MacroScope

New ethics standards for economists

January 6, 2012

It seems sensible for most professions but in economics it’s nothing short of a revolution: The 17,000-strong American Economics Association has adopted a stringent new code for disclosures meant to prevent or at least highlight possible conflicts of interest.

The unexpected move is the result of pressure on the profession about dubious ethical practices and a pay-to-play culture, including  a Reuters story that dug into conflicts relating to testimony on financial reform – and found that about one in three who addressed Congress on the subject of Dodd-Frank failed to come clean on some type of relevant financial interest. The issue of conflicts among academic economists was first brought to light by the movie Inside Job, in which former Fed governor Frederic Mishkin is questioned sharply about having been paid over $100,000 to write a glowing review of Iceland’s financial system not long before it imploded.

Here is what the new AEA code will require academics to do:

1) Every submitted article should state the sources of financial support for the particular research it describes. If none, that fact should be stated.

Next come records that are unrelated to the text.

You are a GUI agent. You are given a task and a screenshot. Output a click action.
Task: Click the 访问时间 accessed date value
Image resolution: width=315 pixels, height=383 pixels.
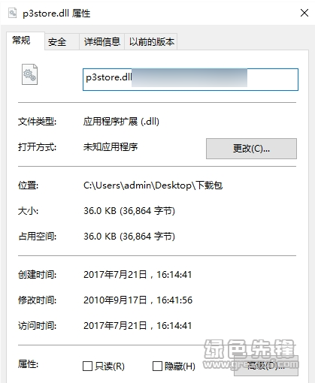click(138, 326)
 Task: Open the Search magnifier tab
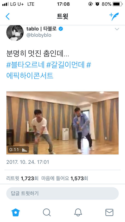tap(47, 212)
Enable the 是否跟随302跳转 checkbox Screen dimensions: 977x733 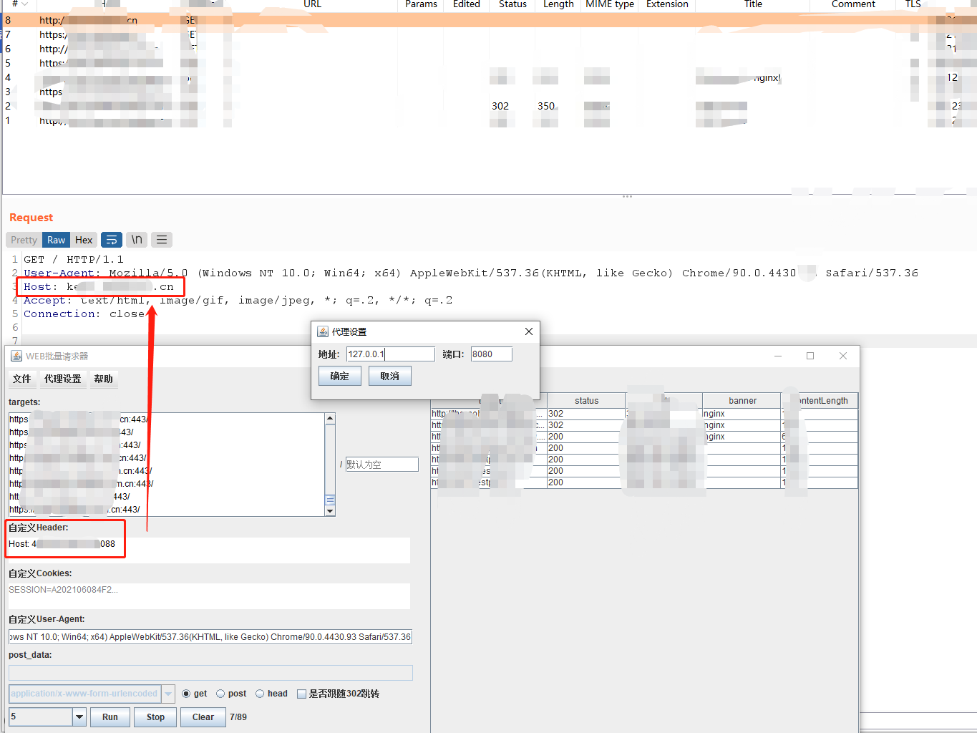pos(301,693)
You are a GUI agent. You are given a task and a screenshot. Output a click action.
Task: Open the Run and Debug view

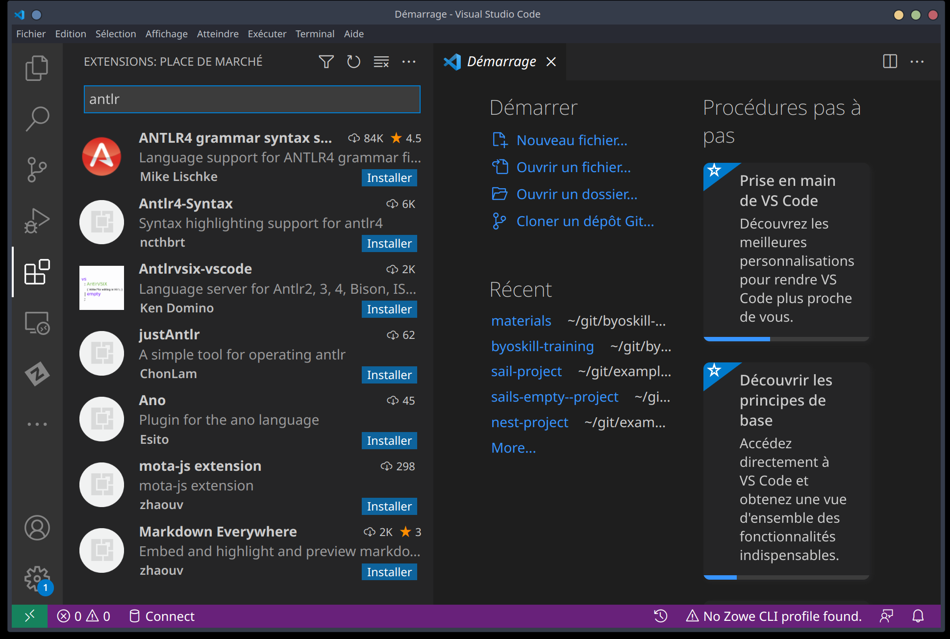tap(37, 220)

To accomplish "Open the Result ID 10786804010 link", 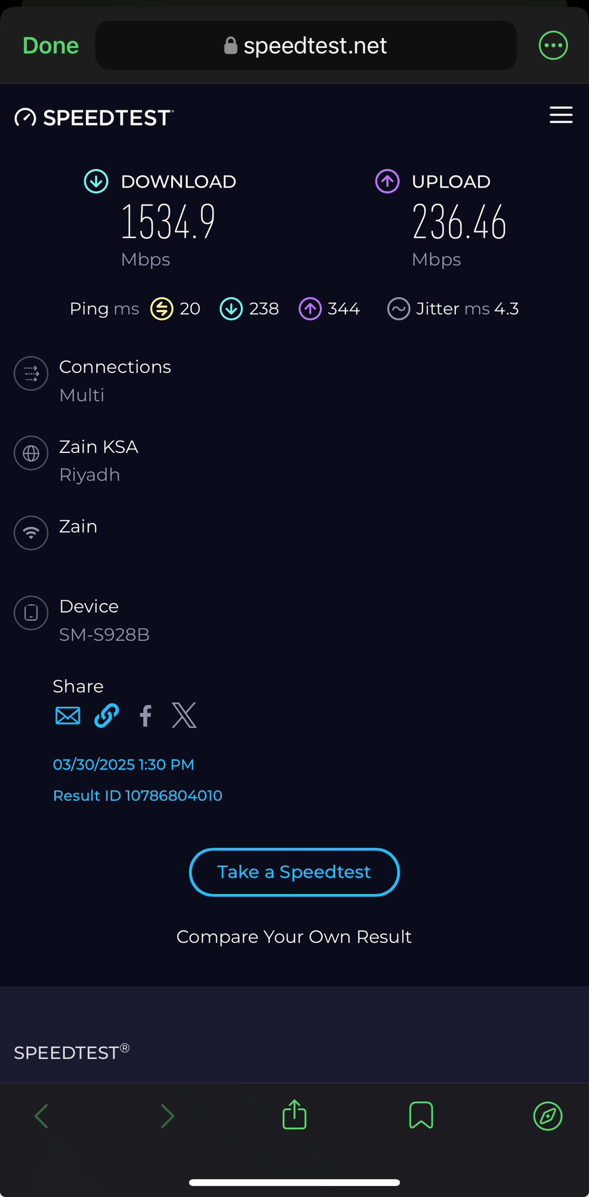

(2) Each author of a submitted article should identify each interested party from whom he or she has received significant financial support, summing to at least $10,000 in the past three years, in the form of consultant fees, retainers, grants and the like. The disclosure requirement also includes in-kind support, such as providing access to data. If the support in question comes with a non-disclosure obligation, that fact should be stated, along with as much information as the obligation permits. If there are no such sources of funds, that fact should be stated explicitly.  An “interested” party is any individual, group, or organization that has a financial, ideological, or political stake related to the article.

(3) Each author should disclose any paid or unpaid positions as officer, director, or board member of relevant non-profit advocacy organizations or profit-making entities. A “relevant” organization is one whose policy positions, goals, or financial interests relate to the article.

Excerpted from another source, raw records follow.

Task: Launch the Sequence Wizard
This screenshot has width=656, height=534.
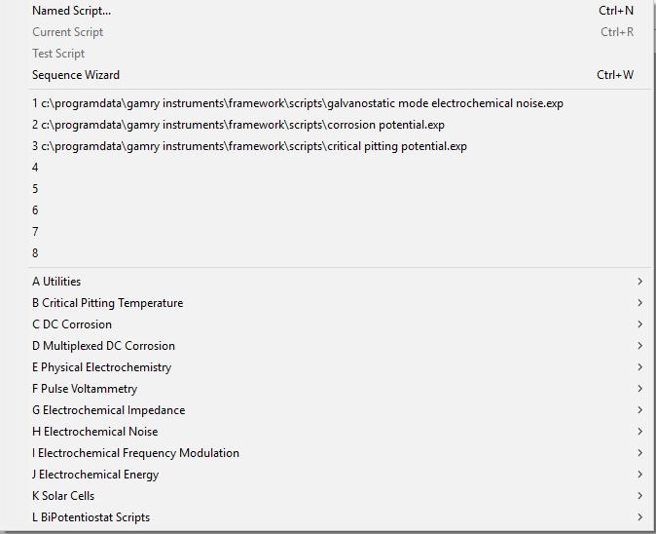Action: coord(76,75)
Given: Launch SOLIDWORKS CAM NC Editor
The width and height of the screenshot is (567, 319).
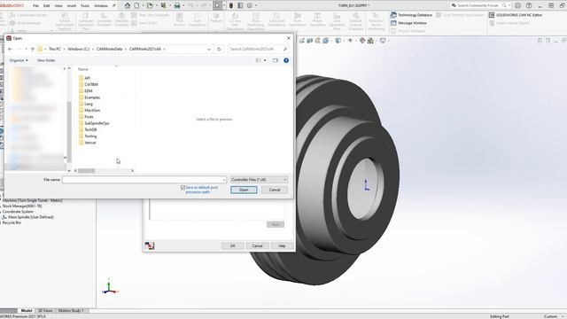Looking at the screenshot, I should tap(516, 15).
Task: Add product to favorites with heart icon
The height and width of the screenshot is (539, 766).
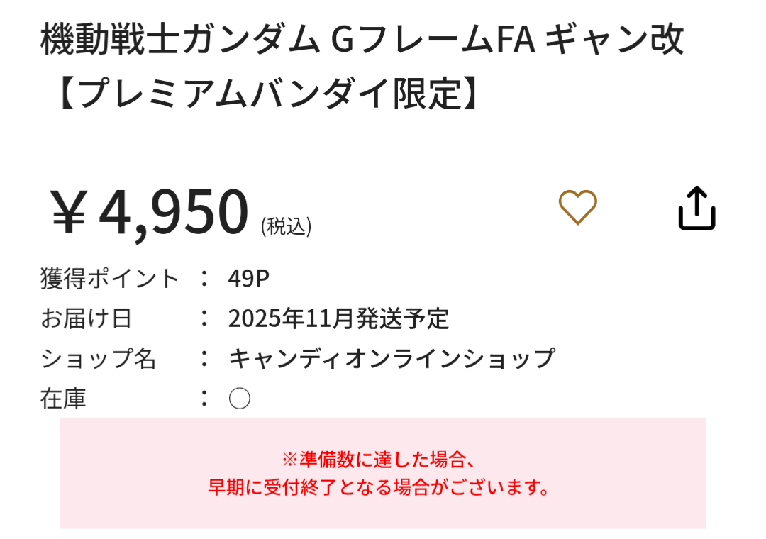Action: click(577, 207)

(4) The disclosures required above apply to any close relative or partner of any author.

(5) Each author must disclose if another party had the right to review the paper prior to its circulation.

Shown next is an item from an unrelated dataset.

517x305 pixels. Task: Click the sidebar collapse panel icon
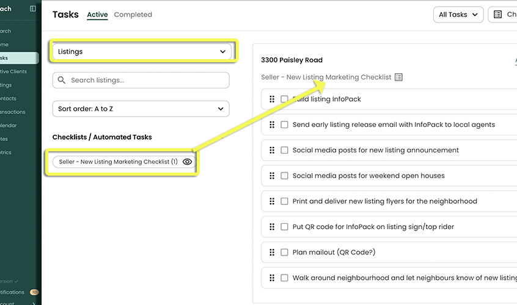pos(33,9)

(6) For published articles, information on relevant potential conflicts of interest will be made available to the public.

(7) The AEA urges its members and other economists to apply the above principles in other publications: scholarly journals, op-ed pieces, newspaper and magazine columns, radio and television commentaries, as well as in testimony before federal and state legislative committees and other agencies.

It’s a promising overhaul. After all, before this, there were no official ethics guidelines at all. How happy are economists about the new code of conduct? Here is one indicator: when professors Gerald Epstein and Jessica Carrick-Hagenbarth of the University of Massachusetts first circulated a letter to professional economists urging the AEA to adopt such a code, only 292 of its 17,000 members – 1.7 percent – signed it.